Dan Coles, the colourist, was involved right from prep. On set they had a 3D LUT which he and John created from some test rushes. John says: “On set I was overexposing the AMIRA by about 2/3 of a stop just to maintain the shadows because it holds the highlights so well; that’s good for the shadows. I’d rather over expose by a little bit to see the information in the shadows. It’s not often that you want to pull back a highlight, if you’ve blown it you’ve blown it for a reason. So I’d rather have the information in the shadows to get back. You just get a thicker negative, it’s a bit like overexposing film, in fact we treated it very much as a film camera.

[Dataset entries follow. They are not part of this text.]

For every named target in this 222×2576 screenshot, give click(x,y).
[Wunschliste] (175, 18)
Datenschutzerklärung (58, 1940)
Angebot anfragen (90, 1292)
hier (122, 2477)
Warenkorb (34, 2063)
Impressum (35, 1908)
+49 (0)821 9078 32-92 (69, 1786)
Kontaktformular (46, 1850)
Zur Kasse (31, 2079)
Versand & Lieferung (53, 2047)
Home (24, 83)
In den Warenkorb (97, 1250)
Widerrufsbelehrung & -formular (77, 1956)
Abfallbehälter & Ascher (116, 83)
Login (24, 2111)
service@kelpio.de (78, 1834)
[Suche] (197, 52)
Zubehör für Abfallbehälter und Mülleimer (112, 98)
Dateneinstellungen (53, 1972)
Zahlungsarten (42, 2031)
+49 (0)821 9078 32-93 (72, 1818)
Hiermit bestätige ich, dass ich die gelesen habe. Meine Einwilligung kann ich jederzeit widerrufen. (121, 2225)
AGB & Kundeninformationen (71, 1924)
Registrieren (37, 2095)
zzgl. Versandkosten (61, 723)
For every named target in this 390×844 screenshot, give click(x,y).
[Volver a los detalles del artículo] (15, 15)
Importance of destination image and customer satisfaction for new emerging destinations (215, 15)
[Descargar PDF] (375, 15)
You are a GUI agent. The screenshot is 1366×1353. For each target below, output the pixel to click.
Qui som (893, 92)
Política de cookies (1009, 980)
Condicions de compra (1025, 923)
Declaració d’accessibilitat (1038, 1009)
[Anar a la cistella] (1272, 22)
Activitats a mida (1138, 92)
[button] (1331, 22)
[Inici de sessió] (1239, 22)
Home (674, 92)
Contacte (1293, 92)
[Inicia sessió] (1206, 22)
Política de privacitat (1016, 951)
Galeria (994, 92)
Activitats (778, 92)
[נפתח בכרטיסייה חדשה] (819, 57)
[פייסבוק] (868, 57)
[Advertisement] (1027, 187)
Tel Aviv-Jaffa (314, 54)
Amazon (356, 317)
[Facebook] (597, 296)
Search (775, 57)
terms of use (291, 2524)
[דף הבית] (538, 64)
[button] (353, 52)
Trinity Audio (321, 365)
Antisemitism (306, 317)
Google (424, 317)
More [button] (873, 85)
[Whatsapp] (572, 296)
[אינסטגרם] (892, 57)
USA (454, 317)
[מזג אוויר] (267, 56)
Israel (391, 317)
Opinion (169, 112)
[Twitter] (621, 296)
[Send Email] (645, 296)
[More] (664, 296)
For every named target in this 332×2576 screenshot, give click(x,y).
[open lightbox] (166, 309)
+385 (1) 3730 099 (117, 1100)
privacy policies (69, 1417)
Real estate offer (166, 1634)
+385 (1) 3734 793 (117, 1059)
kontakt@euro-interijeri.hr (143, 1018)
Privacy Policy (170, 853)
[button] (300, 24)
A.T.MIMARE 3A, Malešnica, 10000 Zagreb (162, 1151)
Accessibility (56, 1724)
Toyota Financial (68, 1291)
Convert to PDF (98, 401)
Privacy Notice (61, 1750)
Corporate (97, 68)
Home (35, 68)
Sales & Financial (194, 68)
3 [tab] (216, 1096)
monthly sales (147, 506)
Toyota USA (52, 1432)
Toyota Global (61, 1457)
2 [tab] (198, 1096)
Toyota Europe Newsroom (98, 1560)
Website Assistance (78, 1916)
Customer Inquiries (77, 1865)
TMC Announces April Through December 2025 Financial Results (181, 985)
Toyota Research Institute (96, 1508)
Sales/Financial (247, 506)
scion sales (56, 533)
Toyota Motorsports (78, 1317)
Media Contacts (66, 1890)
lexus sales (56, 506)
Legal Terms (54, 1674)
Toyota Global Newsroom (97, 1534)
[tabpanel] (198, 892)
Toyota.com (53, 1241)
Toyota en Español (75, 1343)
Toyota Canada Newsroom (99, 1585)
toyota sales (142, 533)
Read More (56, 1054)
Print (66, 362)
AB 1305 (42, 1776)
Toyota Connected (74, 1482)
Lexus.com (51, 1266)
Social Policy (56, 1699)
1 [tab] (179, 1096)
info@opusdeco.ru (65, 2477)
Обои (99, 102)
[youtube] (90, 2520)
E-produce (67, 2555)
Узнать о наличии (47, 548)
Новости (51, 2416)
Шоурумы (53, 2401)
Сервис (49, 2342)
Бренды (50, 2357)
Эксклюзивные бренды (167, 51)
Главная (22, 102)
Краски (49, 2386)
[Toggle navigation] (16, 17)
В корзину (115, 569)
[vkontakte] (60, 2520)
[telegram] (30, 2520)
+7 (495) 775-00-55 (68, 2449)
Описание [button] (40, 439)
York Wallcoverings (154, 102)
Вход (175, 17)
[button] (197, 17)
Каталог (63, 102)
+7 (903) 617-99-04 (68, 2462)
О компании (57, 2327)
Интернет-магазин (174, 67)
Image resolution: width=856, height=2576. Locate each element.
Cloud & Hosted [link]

“The LUT he created meant that when we were on set we were looking at something that was close to where we were going to get to with the grade. It meant I could take risks on set and push it. So that overexposure meant I could sit the exposure where I like it but I haven’t got rid of any information in case we want to lift it.”

“With Victoria I became involved in pre-production with DOP John Lee, early in October 2015. It is not always the norm for a post house to be involved in a UK drama pre-production, but John and I had collaborated on an episode of Endeavour, and knowing we’d both be working on Victoria there was a desire to get the best out of our working relationship – creatively and technically.

“Weeks before the shoot began, John shot some camera tests and we looked at them in my grading suite at Technicolor (I use a Baselight as my grading system). We decided to create a specific look for Victoria – after discussing lenses, filtration, and shooting for daylight with an 80 filter to white-balance the footage, along with other key factors such as the period, colour palette and feel of the series (lighting, costumes, sets and locations etc). We set about devising a 3D LUT to be used for on-set monitoring, in the rushes and throughout the editorial process. I’ve done this on a few projects and found this approach to be beneficial to all involved.

“The 3D LUT we created was how we felt Victoria should look – slightly muted with cooler tones in the shadows and a soft, filmic level of contrast. It was a look that allowed pastel tones to be pronounced and skin tones to be slightly pale. This helped John to monitor something pretty close to the final intended look on set, and the vision was there for everyone involved to see. Whilst this was by no means definitive it gave us a very good ballpark-look for how we wanted things to appear in the final grade.

“A lot of UK drama involves a traditional Rec. 709 3D LUT which makes images more contrasty and saturated – although this is not always the best thing to use – particularly in our case where a more specific approach towards the final look had been discussed.

“After further tests we created different looks for various locations. The Buckingham Palace set had a richer, warmer and more opulent feel; whereas Kensington Palace had a more muted and cool feel. The same can be said for the main areas of the palace being richer and more vibrant than the servants’ quarters. It worked well to create a subtle distinction in the grade between the different spaces.

“Exterior locations regardless of whether sunny or dull were generally graded to be fairly colourful and naturalistic, and with more contrast. Skies were occasionally treated separately, depending on what was required.

“Wherever we could we added texture and depth to the sets using grads, shapes and vignettes, selective diffusion, softening and sharpening, as well as occasional grain addition.

“We used a variety of different approaches in the grade – we did not stick entirely with the original look but it proved to be a useful guideline. It was nice to have the opportunity to experiment with different styles, using different levels of contrast and saturation whilst maintaining an authentic period feel. We did as much as we could in the grade to create a seamlessness between many locations, the sets and the VFX, and to further enhance the beauty and reality of our Victorian world.”

Victoria (Series 2) is to return in 2017.